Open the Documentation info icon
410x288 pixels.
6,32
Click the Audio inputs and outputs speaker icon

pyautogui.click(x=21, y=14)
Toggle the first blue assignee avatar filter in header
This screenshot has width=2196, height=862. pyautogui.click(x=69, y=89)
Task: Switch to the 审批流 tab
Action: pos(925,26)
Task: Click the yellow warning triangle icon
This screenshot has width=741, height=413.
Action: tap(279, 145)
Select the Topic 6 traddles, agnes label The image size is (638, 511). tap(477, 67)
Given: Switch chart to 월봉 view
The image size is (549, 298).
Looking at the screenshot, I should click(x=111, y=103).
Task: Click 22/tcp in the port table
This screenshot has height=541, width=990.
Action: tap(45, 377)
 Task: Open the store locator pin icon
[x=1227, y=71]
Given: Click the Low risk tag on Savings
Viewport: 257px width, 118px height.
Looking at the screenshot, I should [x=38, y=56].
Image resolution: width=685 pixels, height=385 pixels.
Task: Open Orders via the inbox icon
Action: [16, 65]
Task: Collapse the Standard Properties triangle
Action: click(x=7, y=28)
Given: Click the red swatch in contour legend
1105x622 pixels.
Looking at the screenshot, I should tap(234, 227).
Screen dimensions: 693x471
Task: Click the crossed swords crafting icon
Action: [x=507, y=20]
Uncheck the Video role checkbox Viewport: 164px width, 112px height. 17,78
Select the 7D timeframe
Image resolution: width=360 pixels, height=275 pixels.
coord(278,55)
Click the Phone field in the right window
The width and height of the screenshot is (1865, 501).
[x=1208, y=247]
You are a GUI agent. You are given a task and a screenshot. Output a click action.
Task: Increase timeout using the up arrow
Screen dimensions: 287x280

Requirement →
Exactly as they appear, output the line holding "Image resolution: width=360" and all lines after it through the end of the listing above, and only those.

Task result →
Image resolution: width=360 pixels, height=275 pixels.
coord(278,55)
Click the Phone field in the right window
The width and height of the screenshot is (1865, 501).
[x=1208, y=247]
You are a GUI agent. You are given a task and a screenshot. Output a click action.
Task: Increase timeout using the up arrow
Screen dimensions: 287x280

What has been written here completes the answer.